Para penduduk Kaum Depok dan Eropa memilih untuk bersembunyi di hutan. Naasnya, selama dihutan, keamanan mereka tidak terjamin. Pasalnya, masih saja dijumpai perampok yang ingin mencuri pakaian, makanan, uang, dan permata.
Keesokan harinya, para gerombolan-gerombolan ini mengumpulkan pria, wanita, dan anak-anak. Mereka meminta laki-laki untuk melepaskan seluruh pakaiannya kecuali celana dalam sedangkan wanita diminta untuk melepaskan seluruh pakaiannya kecuali BH. Setelah itu, mereka digiring ke Stasiun Depok dengan todongan pistol.
Sesampainya di stasiun, tahanan laki-laki dan perempuan dipisah. Yang perempuan dan anak-anak dibawa ke Gementee Bestur sedangkan yang laki-laki dibawakan ke Bogor untuk ditahan di sana. Selama perjalanan, gerbong kereta penuh dengan tahanan dan jendela kereta ditutup. Akibatnya ada yang pingsan.
Sesampainya di Bogor, para tawanan pria dibawa ke penjara Paledang. Tidak lama berselang, pasukan NICA tiba di Bogor pada tengah malam hari dan membebaskan mereka. Tentu mereka sangat senang dengan keberadaan NICA. Setelah dibebaskan mereka ditempatkan di Kamp Pengungsian Kedung Halang sampai tahun 1949.
Bagi tawanan perempuan dan anak-anak, mereka ditahan di Gedung Gementee Bestur selama 3–4 hari. Selama disana, para gerombolan mengancam akan membakar semua tahanan karena banyak dari mereka yang menangis. Ancaman tersebut semakin menguat ketika ditemukannya drum minyak tanah. Selain itu juga, ada tawanan yang hampir mau digorok. Beruntungnya, upaya tersebut gagal karena para tawanan meminta agar dia tidak dibunuh.
Untungnya ancaman itu tidak terjadi. Hal tersebut disebabkan pasukan NICA datang ke lokasi dan membebaskan mereka. Mereka dibawakan ke Bogor. Selama perjalanan, truk yang mengangkut para perempuan dan anak-anak Kaum Depok diserang oleh gerombolan. Dua orang tewas. Sesampainya di Bogor, mereka ditempatkan di Kedung Halang.
Akibat dari peristiwa ini, banyak Kaum Depok yang lebih memilih memihak kepada Belanda. Banyak laki-laki dari Kaum Depok yang bergabung dengan KNIL. Akan tetapi, pada tahun 1949, mayoritas penduduk Kaum Depok memilih untuk menjadi WN indonesia daripada Belanda. Hal ini disebabkan mereka memiliki keterikatan yang kuat terhadap Depok.
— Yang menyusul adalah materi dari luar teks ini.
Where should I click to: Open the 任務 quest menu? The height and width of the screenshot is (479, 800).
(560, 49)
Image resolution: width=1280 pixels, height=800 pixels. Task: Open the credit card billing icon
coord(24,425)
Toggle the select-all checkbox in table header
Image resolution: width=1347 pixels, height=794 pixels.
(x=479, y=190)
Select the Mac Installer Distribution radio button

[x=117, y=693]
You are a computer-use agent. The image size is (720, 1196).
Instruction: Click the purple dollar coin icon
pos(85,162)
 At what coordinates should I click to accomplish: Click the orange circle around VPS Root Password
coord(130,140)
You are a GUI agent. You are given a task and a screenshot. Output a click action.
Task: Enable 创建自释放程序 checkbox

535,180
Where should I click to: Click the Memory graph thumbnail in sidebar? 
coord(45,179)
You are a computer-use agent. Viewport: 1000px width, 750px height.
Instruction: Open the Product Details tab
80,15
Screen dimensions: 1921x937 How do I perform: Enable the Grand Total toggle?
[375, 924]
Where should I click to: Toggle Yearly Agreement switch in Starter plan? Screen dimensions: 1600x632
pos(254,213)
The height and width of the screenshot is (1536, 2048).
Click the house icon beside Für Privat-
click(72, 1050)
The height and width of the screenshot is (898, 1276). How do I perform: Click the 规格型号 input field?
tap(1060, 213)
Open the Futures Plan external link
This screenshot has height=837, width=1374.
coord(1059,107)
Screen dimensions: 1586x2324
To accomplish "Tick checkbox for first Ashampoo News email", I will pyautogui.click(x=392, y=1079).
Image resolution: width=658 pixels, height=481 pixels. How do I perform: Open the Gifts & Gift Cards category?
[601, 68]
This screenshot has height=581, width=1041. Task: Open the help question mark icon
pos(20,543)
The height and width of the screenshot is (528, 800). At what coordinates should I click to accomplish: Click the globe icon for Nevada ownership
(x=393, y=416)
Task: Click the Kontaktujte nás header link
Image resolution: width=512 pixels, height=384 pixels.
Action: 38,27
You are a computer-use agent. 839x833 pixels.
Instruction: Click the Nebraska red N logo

Sulit sekali untuk pisah dari Depok. Namun, ada juga kaum Depok yang memilih untuk pindah ke Belanda dan jumlahnya tidak banyak.
Semenjak peristiwa itulah, kejayaan Kaum Depok menghilang dan mengalami krisis identitas. Mereka sudah tidak lagi menggunakan bahasa Belanda sebagai bahasa sehari-hari. Selain itu juga, mereka mulai mengidentifikasi diri sebagai orang Indonesia asli padahal selama masa penjajahan, mereka lebih mengidentifikasi dirinya sebagai orang Belanda.